[Exercise directions]: Repeat exactly, and only, the lines from the one holding "Aralık 2016 (62, 1585)" through the last line of the records below.
-*-*-
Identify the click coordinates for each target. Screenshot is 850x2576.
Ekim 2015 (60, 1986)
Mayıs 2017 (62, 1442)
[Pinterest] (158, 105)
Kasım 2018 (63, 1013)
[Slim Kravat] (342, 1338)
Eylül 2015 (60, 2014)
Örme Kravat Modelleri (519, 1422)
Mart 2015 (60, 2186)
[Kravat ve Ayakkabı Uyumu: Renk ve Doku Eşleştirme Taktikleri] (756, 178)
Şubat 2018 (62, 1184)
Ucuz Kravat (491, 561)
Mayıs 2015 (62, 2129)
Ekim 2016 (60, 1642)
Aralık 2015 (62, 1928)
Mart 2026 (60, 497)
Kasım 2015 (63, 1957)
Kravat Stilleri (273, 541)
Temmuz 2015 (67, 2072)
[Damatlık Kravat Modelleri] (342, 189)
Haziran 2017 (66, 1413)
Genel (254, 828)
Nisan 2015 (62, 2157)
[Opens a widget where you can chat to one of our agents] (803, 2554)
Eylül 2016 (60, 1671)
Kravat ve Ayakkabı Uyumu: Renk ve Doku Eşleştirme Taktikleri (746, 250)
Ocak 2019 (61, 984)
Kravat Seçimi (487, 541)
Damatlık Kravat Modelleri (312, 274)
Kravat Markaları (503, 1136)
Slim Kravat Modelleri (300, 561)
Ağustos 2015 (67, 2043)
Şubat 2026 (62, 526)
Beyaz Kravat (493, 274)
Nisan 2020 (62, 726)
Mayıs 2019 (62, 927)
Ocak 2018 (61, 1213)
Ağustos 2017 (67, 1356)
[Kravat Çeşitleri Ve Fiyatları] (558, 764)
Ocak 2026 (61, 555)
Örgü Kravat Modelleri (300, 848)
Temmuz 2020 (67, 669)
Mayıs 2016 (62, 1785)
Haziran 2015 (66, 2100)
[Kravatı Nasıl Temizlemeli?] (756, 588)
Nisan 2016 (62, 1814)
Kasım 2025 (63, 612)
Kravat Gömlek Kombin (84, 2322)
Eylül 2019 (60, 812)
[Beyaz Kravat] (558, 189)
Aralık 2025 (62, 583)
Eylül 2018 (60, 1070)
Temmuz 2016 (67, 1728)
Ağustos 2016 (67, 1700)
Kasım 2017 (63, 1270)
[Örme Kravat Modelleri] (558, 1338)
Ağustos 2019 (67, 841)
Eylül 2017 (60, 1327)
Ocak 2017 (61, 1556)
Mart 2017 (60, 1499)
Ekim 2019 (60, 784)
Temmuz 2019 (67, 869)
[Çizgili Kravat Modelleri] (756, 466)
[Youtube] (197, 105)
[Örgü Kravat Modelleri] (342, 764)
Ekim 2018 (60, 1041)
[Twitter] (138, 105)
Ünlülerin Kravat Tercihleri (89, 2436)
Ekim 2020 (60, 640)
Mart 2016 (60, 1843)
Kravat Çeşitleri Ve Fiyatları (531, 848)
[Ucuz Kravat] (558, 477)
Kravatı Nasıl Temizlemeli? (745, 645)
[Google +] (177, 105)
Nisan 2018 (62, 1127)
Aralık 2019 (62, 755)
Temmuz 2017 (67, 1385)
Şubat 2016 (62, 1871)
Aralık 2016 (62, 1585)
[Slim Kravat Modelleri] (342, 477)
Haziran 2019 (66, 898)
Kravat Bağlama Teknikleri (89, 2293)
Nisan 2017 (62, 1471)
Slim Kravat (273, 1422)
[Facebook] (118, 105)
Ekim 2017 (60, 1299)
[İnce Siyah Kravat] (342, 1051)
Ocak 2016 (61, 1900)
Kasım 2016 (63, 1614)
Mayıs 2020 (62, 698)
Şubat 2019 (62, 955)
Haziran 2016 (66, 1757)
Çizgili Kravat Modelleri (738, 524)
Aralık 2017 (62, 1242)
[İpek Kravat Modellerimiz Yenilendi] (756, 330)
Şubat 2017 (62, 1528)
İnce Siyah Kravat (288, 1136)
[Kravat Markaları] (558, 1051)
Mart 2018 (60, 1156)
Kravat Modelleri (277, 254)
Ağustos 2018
-*-*-
[Task answer]:
Aralık 2016 (62, 1585)
[Slim Kravat Modelleri] (342, 477)
Haziran 2019 (66, 898)
Kravat Bağlama Teknikleri (89, 2293)
Nisan 2017 (62, 1471)
Slim Kravat (273, 1422)
[Facebook] (118, 105)
Ekim 2017 (60, 1299)
[İnce Siyah Kravat] (342, 1051)
Ocak 2016 (61, 1900)
Kasım 2016 (63, 1614)
Mayıs 2020 (62, 698)
Şubat 2019 (62, 955)
Haziran 2016 (66, 1757)
Çizgili Kravat Modelleri (738, 524)
Aralık 2017 (62, 1242)
[İpek Kravat Modellerimiz Yenilendi] (756, 330)
Şubat 2017 (62, 1528)
İnce Siyah Kravat (288, 1136)
[Kravat Markaları] (558, 1051)
Mart 2018 (60, 1156)
Kravat Modelleri (277, 254)
Ağustos 2018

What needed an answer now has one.